In the last month or so, she has not felt very well. She seemed to have developed some generalized weakness and is overall not feeling well. Her appetite has gone down and she feels nauseated at times. She has noticed that her clothes do not fit her anymore and she had to buy a new pair of shoes as her legs seemed to be getting bigger. She was getting more puffier everyday. She tried her best to hide her symptoms as far as she could as she did not want to bother anyone. But her husband noticed the changes and was very concerned. Her took her to the doctor. The doctor run some blood tests and immediately sent the patient out to the hospital for further investigation.
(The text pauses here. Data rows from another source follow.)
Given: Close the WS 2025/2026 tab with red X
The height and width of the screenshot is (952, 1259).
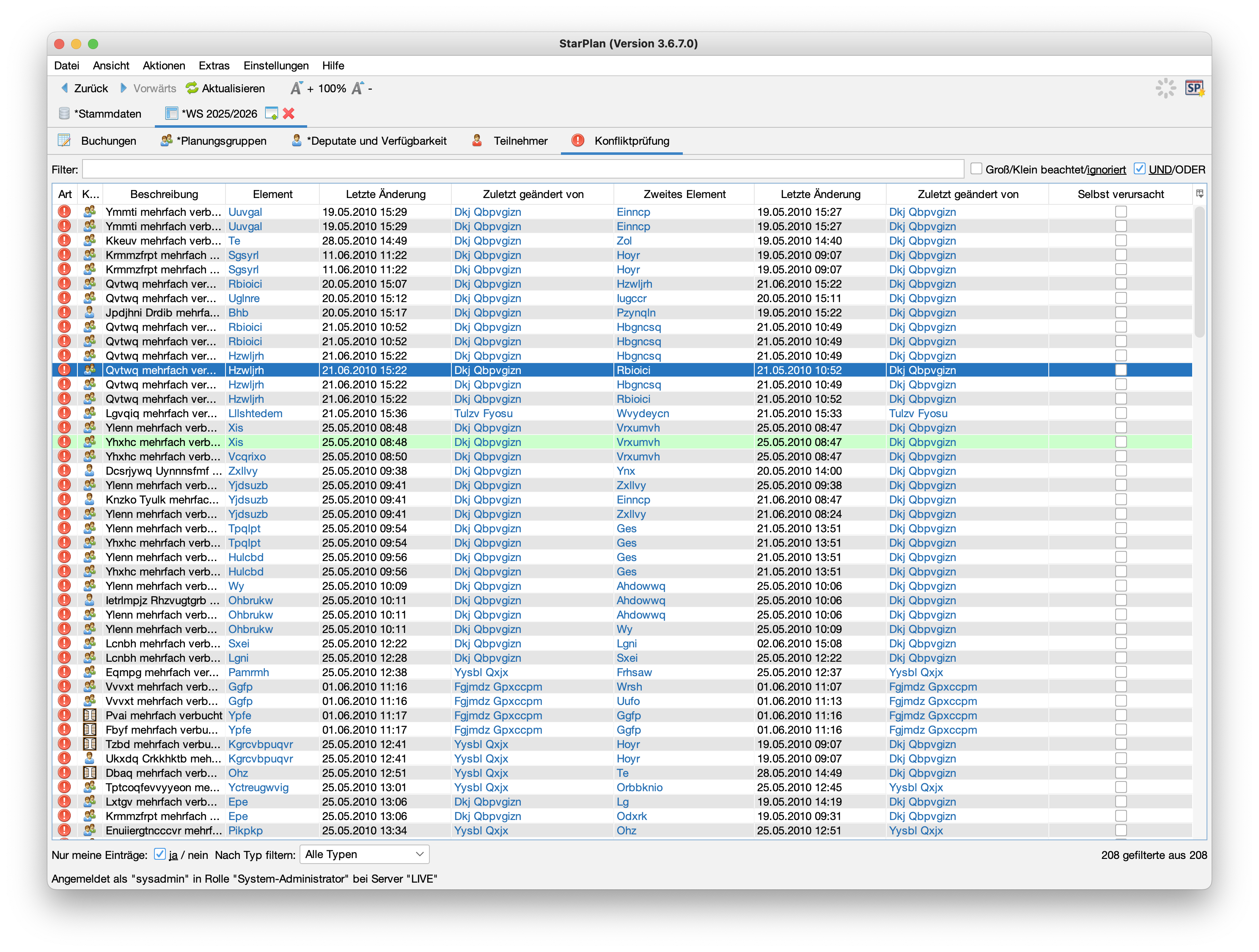Looking at the screenshot, I should click(289, 113).
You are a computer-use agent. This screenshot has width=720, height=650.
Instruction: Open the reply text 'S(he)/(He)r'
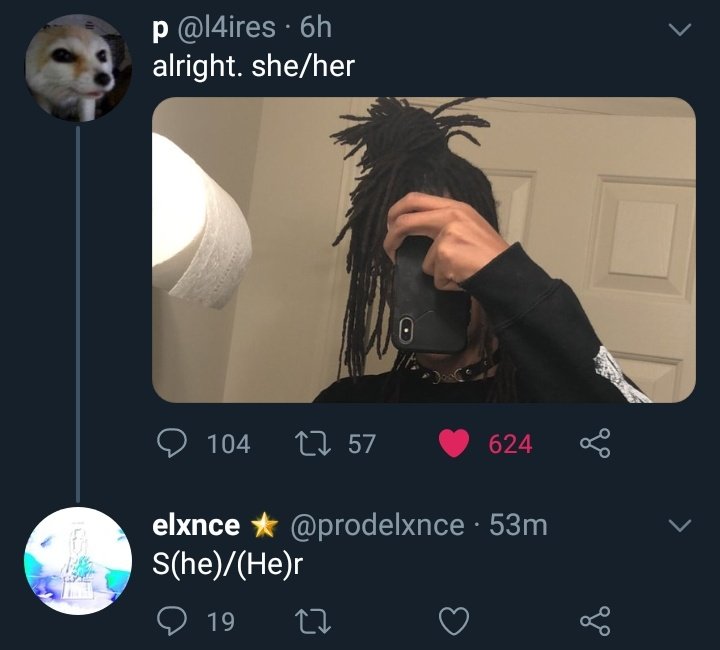[x=227, y=564]
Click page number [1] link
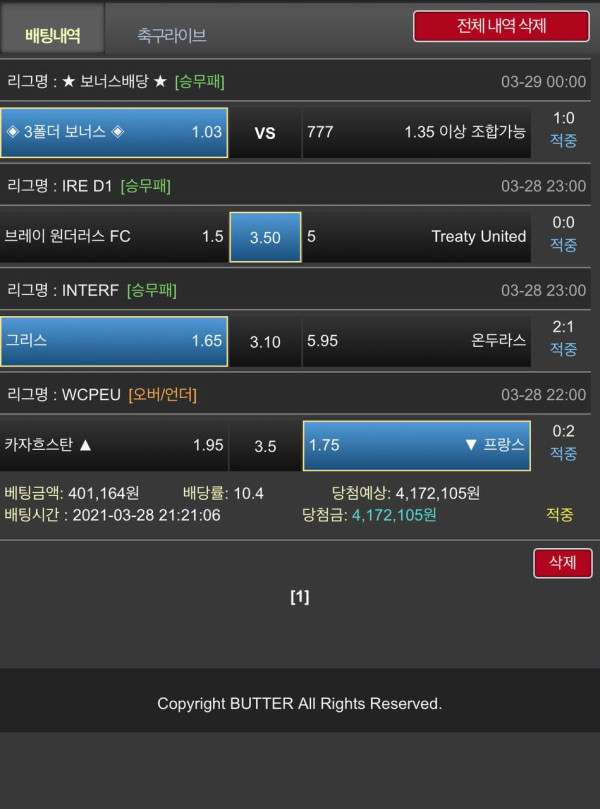The width and height of the screenshot is (600, 809). click(x=300, y=597)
I went to her hospital bedside, looked at the blood work and asked her a few more questions to see if she had any symptoms in the past. She told me the only symptoms she had was the tiredness, swelling and some nausea. She also insisted that everything started about a month ago. She denied ever having any other symptoms prior to that.
On the blood tests, patient had a very low albumin. Albumin is a kind of protein that flows in our blood. Among several other functions, albumin helps to keep our blood inside our blood vessels. Our blood is composed of both solid and liquid parts. Water is the most important liquid component of our blood. Albumin helps prevent the leakage of water from our blood vessels. When the albumin is low, our tissue absorbs more than normal amounts of water from the blood and that reduces our circulating blood volume. That can cause weakness. At the same time, the leaked water causes our body to swell up.
I then ran some tests on her urine and that gave me a quick answer about where all the albumin went. It all went out in her urine. She had a very large amount of albumin in her urine. It could account for all the albumin lost from her blood.
Her blood sugars were high but not too high to cause any problem or symptom in the short term. But, she had an elevated HgA1c. Hemoglobin A1c (HgA1c) is a test that gives you an estimate of the average blood sugars for the last three months. This patient probably had diabetes for many years. Her elevated blood sugars probably affected many of her internal organs and slowly damaged them internally. In her kidneys, the long term elevation of blood sugar caused progressive damage of the lining of the filter that filters out urine. Normally, this filter keeps the albumin from crossing over from the blood into the urine. With the slow destruction of the filter, it starts to let the albumin squeeze through to the urine. As that happened, her blood albumin went down progressively and she started to have the symptoms of low albumin.
After further investigation, it was clear that diabetes had affected several of her other organs. She had no idea how diabetes was damaging her organs without ever causing any symptoms.
Medically, the symptoms of Mrs Y can be summarized as nephrotic syndrome. Nephrotic syndrome is a set of symptoms related to loss of significant amount of protein in the urine. Diabetes is the most common cause of nephrotic syndrome. In addition, diabetes can cause several other types of kidney disease and can lead to end stage kidney failure requiring dialysis treatment.
I hope this sad story of a wonderful woman helped you learn that the most common symptom of diabetes is no symptom at all. I hope this will encourage you to get tested for diabetes and avoid complications of undiagnosed and uncontrolled diabetes.